Directions for this task
If a line in the records below contains the word "Ekonomi", return that line.

(Data records)
────────────────────
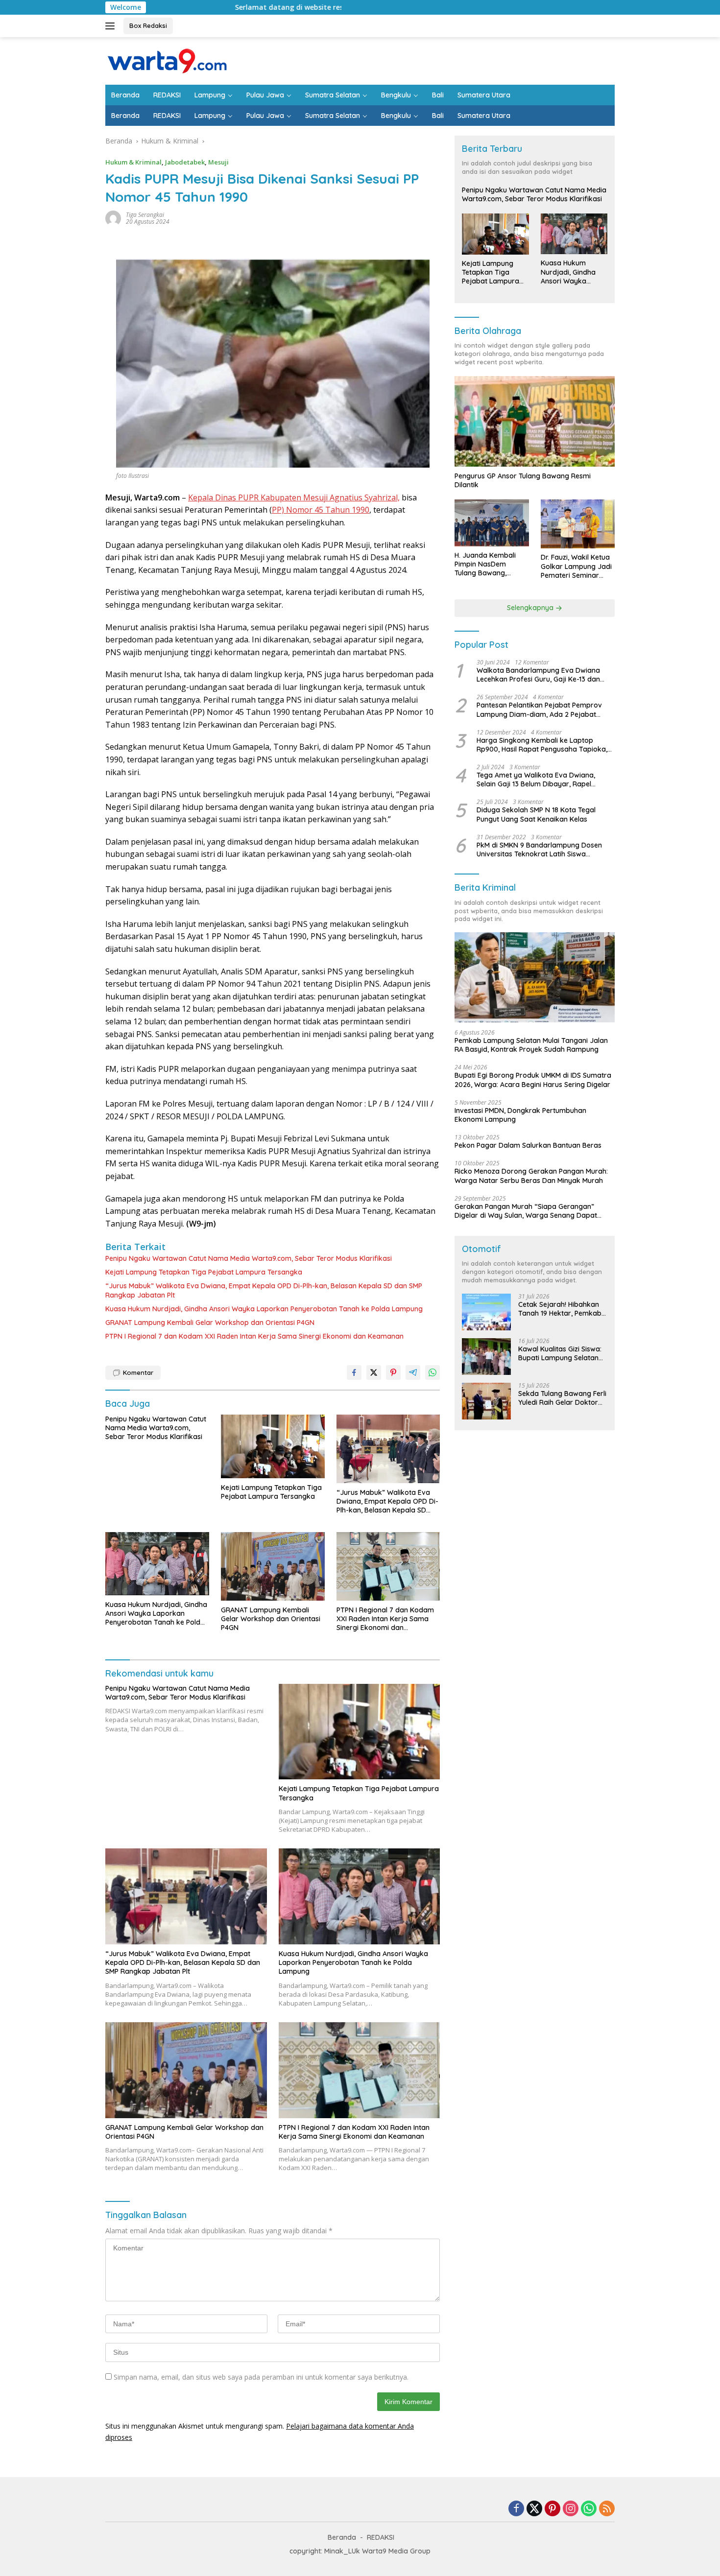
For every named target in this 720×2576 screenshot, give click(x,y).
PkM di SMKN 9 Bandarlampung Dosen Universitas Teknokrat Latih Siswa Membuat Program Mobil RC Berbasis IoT (544, 850)
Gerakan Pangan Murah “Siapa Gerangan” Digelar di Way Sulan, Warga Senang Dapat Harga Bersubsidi (526, 1211)
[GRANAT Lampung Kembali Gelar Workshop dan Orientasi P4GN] (273, 1566)
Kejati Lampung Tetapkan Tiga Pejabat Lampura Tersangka (203, 1272)
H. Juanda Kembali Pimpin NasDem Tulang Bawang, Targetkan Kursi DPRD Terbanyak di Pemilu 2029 (491, 564)
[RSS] (607, 2509)
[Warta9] (166, 60)
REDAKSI (167, 95)
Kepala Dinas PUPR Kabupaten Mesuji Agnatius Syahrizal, (294, 497)
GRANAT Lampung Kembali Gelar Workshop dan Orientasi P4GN (209, 1322)
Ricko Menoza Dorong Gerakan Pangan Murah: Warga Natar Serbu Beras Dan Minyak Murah (531, 1176)
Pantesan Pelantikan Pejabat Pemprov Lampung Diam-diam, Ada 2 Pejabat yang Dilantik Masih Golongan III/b (539, 710)
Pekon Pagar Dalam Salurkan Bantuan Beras (528, 1145)
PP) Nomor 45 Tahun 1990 (320, 509)
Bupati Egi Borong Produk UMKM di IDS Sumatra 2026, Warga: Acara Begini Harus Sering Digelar (533, 1080)
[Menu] (112, 26)
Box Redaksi (148, 25)
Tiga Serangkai (145, 215)
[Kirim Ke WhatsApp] (432, 1372)
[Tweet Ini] (373, 1372)
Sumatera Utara (483, 95)
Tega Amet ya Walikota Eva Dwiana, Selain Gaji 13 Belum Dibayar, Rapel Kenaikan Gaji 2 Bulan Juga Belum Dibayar (536, 780)
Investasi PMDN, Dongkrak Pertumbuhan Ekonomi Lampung (520, 1115)
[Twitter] (534, 2509)
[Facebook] (516, 2509)
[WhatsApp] (589, 2509)
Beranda (125, 95)
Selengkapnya (531, 608)
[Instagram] (570, 2509)
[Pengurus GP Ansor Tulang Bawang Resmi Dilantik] (535, 421)
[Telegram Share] (413, 1372)
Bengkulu (396, 95)
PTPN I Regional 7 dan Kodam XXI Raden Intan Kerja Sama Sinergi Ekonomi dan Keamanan (254, 1336)
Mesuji (218, 162)
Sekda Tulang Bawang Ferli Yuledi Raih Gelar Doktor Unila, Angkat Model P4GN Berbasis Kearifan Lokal (562, 1398)
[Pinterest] (552, 2509)
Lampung (209, 95)
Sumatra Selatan (332, 95)
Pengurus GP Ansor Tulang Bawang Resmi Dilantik (523, 481)
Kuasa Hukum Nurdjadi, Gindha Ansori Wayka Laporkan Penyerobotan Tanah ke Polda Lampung (264, 1308)
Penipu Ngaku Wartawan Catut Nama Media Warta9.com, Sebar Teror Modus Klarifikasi (248, 1258)
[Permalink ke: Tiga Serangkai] (113, 217)
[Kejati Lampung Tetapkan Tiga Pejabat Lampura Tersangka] (273, 1446)
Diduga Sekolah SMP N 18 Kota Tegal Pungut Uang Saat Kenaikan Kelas (536, 815)
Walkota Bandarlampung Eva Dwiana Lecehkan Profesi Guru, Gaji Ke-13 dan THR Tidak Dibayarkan (538, 675)
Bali (438, 95)
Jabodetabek (185, 162)
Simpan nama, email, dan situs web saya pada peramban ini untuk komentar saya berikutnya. (261, 2377)
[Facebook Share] (354, 1372)
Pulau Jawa (265, 95)
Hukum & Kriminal (133, 162)
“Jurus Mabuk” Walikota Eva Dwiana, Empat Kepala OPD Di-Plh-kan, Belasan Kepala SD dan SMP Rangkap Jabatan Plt (263, 1290)
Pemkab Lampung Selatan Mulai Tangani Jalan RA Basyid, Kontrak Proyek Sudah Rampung (531, 1045)
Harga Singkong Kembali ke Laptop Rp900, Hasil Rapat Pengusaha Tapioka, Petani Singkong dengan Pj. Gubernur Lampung (542, 745)
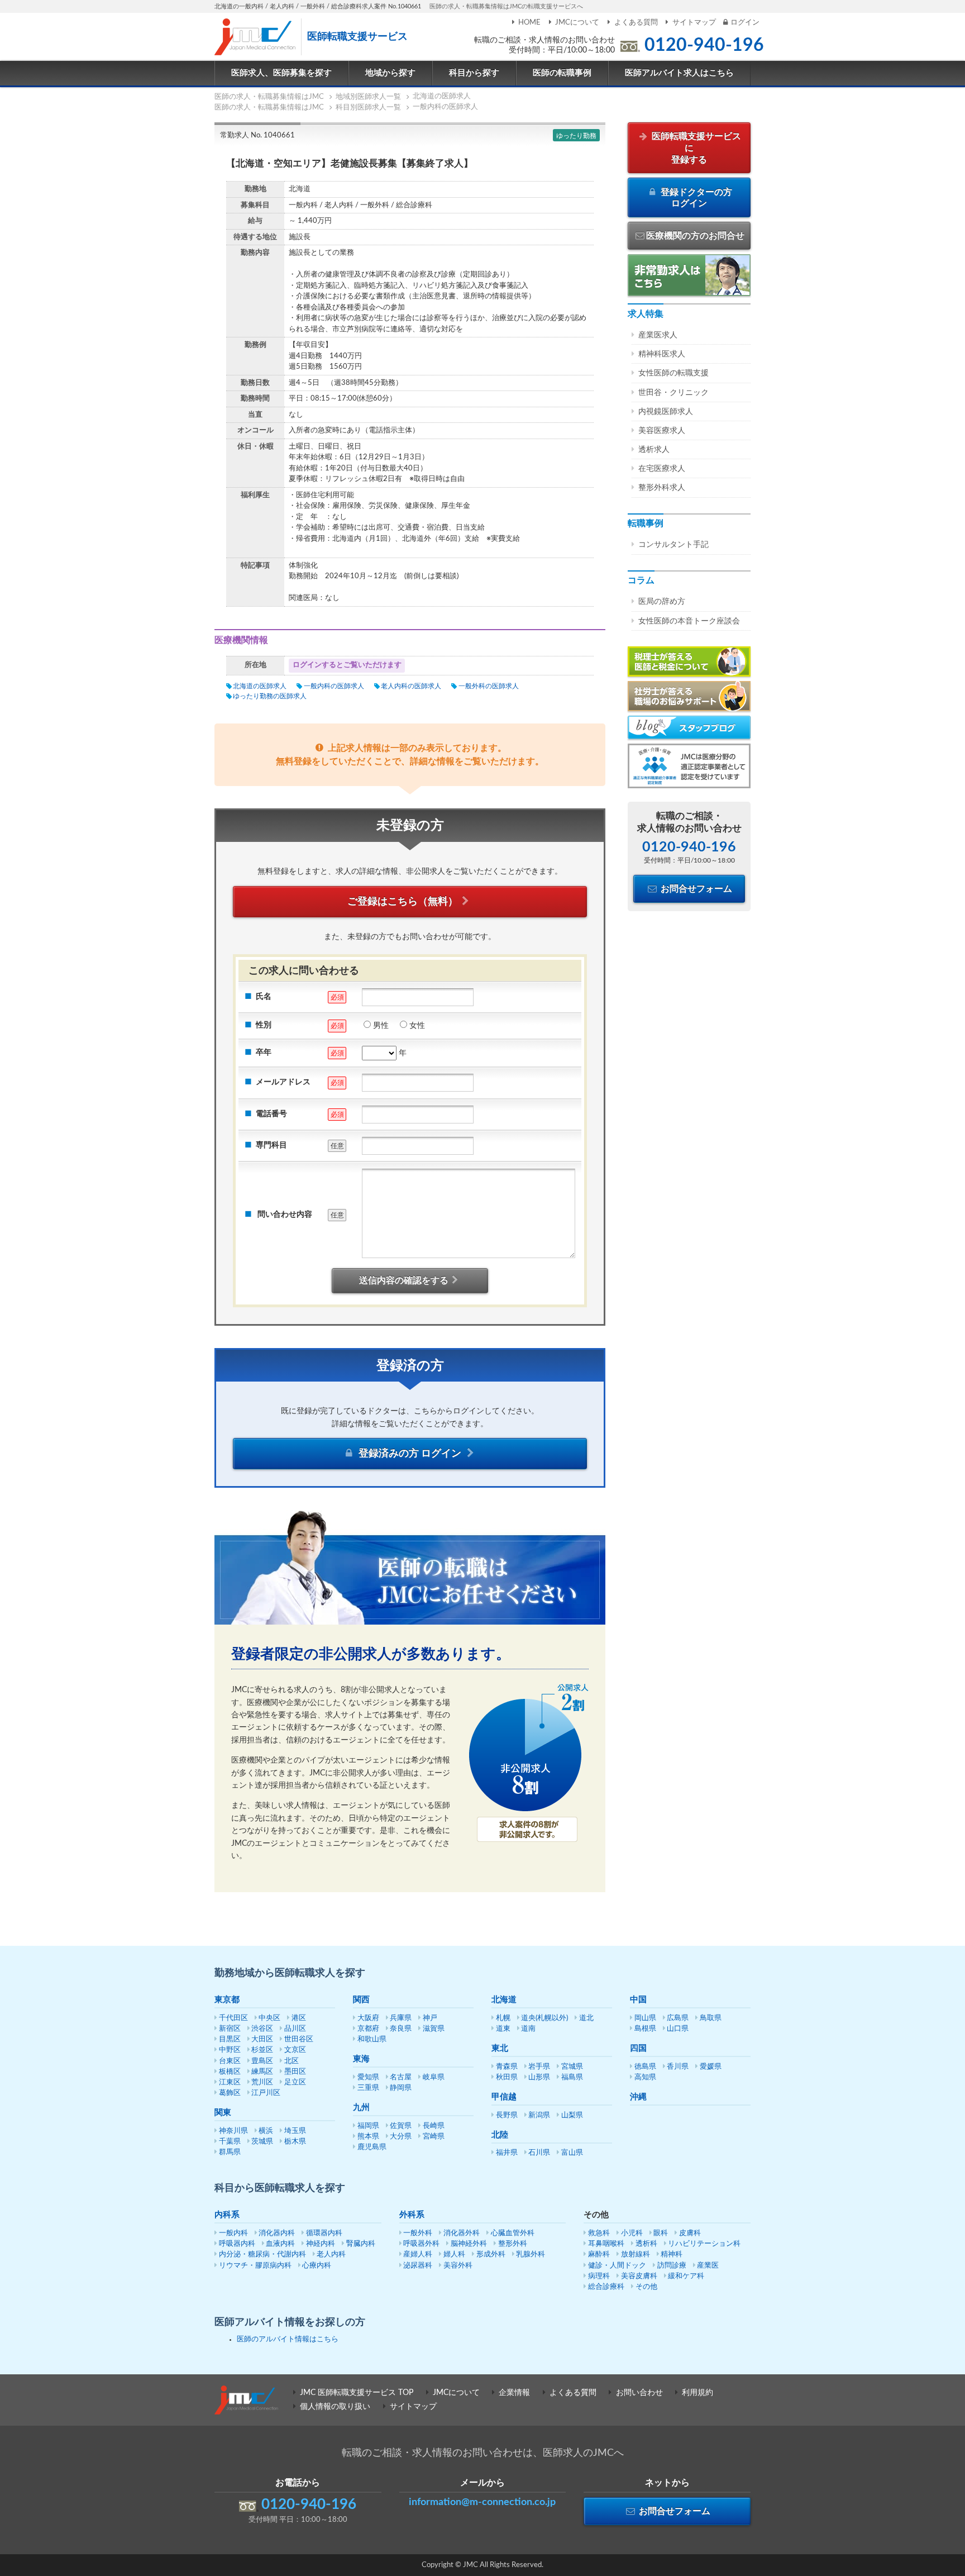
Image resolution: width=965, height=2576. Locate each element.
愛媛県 (711, 2066)
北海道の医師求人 (259, 686)
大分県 (401, 2136)
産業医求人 (657, 335)
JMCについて (577, 22)
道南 (528, 2028)
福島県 (572, 2077)
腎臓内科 (360, 2244)
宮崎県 (434, 2136)
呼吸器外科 (421, 2244)
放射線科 (635, 2254)
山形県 (539, 2077)
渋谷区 (262, 2028)
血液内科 (280, 2244)
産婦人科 (417, 2254)
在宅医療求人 (661, 469)
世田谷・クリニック (673, 393)
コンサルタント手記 (673, 545)
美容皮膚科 (639, 2276)
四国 (638, 2048)
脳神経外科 (469, 2244)
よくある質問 (635, 22)
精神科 (671, 2254)
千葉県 (230, 2141)
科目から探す (474, 73)
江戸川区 (265, 2093)
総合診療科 (606, 2287)
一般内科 (233, 2233)
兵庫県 (401, 2018)
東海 (361, 2059)
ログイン (744, 22)
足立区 (295, 2082)
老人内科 (331, 2254)
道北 (586, 2018)
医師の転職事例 (562, 73)
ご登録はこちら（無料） (402, 902)
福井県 (507, 2152)
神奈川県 (233, 2131)
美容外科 (457, 2265)
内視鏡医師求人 (665, 412)
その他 (646, 2287)
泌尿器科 (417, 2265)
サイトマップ (694, 22)
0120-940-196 (704, 45)
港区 (299, 2018)
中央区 (269, 2018)
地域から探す (390, 73)
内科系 (227, 2215)
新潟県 (539, 2115)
────────────────────
Answer below
Investasi PMDN, Dongkrak Pertumbuhan Ekonomi Lampung (520, 1115)
PTPN I Regional 7 dan Kodam XXI Raden Intan Kerja Sama Sinergi Ekonomi dan Keamanan (254, 1336)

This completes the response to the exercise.